▶ _Do this_
Please write out every line of the rows below as a JSON list of strings, one string per line, omitting any blank lines.

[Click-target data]
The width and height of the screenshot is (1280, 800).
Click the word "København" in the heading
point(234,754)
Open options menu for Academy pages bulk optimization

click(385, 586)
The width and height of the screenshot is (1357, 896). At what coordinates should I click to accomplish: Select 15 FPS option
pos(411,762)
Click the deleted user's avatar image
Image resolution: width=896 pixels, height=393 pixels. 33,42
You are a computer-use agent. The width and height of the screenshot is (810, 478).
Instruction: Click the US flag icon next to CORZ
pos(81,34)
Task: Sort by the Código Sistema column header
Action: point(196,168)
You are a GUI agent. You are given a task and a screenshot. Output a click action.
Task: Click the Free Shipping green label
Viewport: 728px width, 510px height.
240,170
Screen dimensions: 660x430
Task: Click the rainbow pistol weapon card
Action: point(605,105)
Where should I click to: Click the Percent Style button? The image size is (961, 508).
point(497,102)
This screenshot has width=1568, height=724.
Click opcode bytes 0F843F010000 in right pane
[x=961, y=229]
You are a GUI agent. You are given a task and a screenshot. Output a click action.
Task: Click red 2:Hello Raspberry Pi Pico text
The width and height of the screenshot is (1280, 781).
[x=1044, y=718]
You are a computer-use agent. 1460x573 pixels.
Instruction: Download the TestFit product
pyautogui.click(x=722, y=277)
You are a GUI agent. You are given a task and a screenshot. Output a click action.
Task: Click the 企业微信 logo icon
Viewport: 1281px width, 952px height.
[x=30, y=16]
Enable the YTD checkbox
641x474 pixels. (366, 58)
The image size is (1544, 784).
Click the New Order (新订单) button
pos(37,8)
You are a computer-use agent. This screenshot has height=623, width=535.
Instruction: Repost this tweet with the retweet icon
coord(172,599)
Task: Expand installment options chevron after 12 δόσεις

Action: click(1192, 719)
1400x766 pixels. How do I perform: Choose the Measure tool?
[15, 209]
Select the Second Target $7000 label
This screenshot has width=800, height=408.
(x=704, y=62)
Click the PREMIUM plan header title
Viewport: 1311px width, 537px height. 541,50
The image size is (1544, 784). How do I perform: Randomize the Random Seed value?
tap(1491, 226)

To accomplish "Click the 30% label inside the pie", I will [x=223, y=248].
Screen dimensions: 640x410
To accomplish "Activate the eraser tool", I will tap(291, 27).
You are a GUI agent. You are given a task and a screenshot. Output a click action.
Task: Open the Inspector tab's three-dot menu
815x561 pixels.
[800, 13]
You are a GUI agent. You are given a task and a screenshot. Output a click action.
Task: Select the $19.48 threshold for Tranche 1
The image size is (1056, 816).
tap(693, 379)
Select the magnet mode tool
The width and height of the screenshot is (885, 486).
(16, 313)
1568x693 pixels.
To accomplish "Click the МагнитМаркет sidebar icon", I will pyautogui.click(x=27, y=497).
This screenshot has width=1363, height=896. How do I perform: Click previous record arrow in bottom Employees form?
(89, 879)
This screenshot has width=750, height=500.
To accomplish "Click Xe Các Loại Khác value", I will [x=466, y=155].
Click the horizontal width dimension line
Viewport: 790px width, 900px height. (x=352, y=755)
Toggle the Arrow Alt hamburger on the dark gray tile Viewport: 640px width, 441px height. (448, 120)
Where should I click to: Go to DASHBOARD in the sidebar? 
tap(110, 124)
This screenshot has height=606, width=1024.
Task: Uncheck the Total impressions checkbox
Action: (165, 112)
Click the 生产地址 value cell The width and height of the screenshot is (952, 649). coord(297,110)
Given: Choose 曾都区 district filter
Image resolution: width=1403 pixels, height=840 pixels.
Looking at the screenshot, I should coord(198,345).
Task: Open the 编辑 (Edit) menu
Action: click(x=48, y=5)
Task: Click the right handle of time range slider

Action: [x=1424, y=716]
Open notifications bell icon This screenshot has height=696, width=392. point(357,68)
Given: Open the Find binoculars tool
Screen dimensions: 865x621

▶ _Final answer_
[
  "The width and height of the screenshot is (1280, 800).",
  "Click the word \"København\" in the heading",
  "point(234,754)",
  "Open options menu for Academy pages bulk optimization",
  "click(385, 586)",
  "The width and height of the screenshot is (1357, 896). At what coordinates should I click to accomplish: Select 15 FPS option",
  "pos(411,762)",
  "Click the deleted user's avatar image",
  "Image resolution: width=896 pixels, height=393 pixels. 33,42",
  "You are a computer-use agent. The width and height of the screenshot is (810, 478).",
  "Instruction: Click the US flag icon next to CORZ",
  "pos(81,34)",
  "Task: Sort by the Código Sistema column header",
  "Action: point(196,168)",
  "You are a GUI agent. You are given a task and a screenshot. Output a click action.",
  "Task: Click the Free Shipping green label",
  "Viewport: 728px width, 510px height.",
  "240,170",
  "Screen dimensions: 660x430",
  "Task: Click the rainbow pistol weapon card",
  "Action: point(605,105)",
  "Where should I click to: Click the Percent Style button? The image size is (961, 508).",
  "point(497,102)",
  "This screenshot has width=1568, height=724.",
  "Click opcode bytes 0F843F010000 in right pane",
  "[x=961, y=229]",
  "You are a GUI agent. You are given a task and a screenshot. Output a click action.",
  "Task: Click red 2:Hello Raspberry Pi Pico text",
  "The width and height of the screenshot is (1280, 781).",
  "[x=1044, y=718]",
  "You are a computer-use agent. 1460x573 pixels.",
  "Instruction: Download the TestFit product",
  "pyautogui.click(x=722, y=277)",
  "You are a GUI agent. You are given a task and a screenshot. Output a click action.",
  "Task: Click the 企业微信 logo icon",
  "Viewport: 1281px width, 952px height.",
  "[x=30, y=16]",
  "Enable the YTD checkbox",
  "641x474 pixels. (366, 58)",
  "The image size is (1544, 784).",
  "Click the New Order (新订单) button",
  "pos(37,8)",
  "You are a computer-use agent. This screenshot has height=623, width=535.",
  "Instruction: Repost this tweet with the retweet icon",
  "coord(172,599)",
  "Task: Expand installment options chevron after 12 δόσεις",
  "Action: click(1192, 719)",
  "1400x766 pixels. How do I perform: Choose the Measure tool?",
  "[15, 209]",
  "Select the Second Target $7000 label",
  "This screenshot has width=800, height=408.",
  "(x=704, y=62)",
  "Click the PREMIUM plan header title",
  "Viewport: 1311px width, 537px height. 541,50",
  "The image size is (1544, 784). How do I perform: Randomize the Random Seed value?",
  "tap(1491, 226)",
  "To accomplish \"Click the 30% label inside the pie\", I will [x=223, y=248].",
  "Screen dimensions: 640x410",
  "To accomplish \"Activate the eraser tool\", I will tap(291, 27).",
  "You are a GUI agent. You are given a task and a screenshot. Output a click action.",
  "Task: Open the Inspector tab's three-dot menu",
  "815x561 pixels.",
  "[800, 13]",
  "You are a GUI agent. You are given a task and a screenshot. Output a click action.",
  "Task: Select the $19.48 threshold for Tranche 1",
  "The image size is (1056, 816).",
  "tap(693, 379)",
  "Select the magnet mode tool",
  "The width and height of the screenshot is (885, 486).",
  "(16, 313)",
  "1568x693 pixels.",
  "To accomplish \"Click the МагнитМаркет sidebar icon\", I will pyautogui.click(x=27, y=497).",
  "This screenshot has width=1363, height=896. How do I perform: Click previous record arrow in bottom Employees form?",
  "(89, 879)",
  "This screenshot has width=750, height=500.",
  "To accomplish \"Click Xe Các Loại Khác value\", I will [x=466, y=155].",
  "Click the horizontal width dimension line",
  "Viewport: 790px width, 900px height. (x=352, y=755)",
  "Toggle the Arrow Alt hamburger on the dark gray tile Viewport: 640px width, 441px height. (448, 120)",
  "Where should I click to: Go to DASHBOARD in the sidebar? ",
  "tap(110, 124)",
  "This screenshot has height=606, width=1024.",
  "Task: Uncheck the Total impressions checkbox",
  "Action: (165, 112)",
  "Click the 生产地址 value cell The width and height of the screenshot is (952, 649). coord(297,110)",
  "Given: Choose 曾都区 district filter",
  "Image resolution: width=1403 pixels, height=840 pixels.",
  "Looking at the screenshot, I should coord(198,345).",
  "Task: Open the 编辑 (Edit) menu",
  "Action: click(x=48, y=5)",
  "Task: Click the right handle of time range slider",
  "Action: [x=1424, y=716]",
  "Open notifications bell icon This screenshot has height=696, width=392. point(357,68)",
  "Given: Open the Find binoculars tool",
  "Screen dimensions: 865x621"
]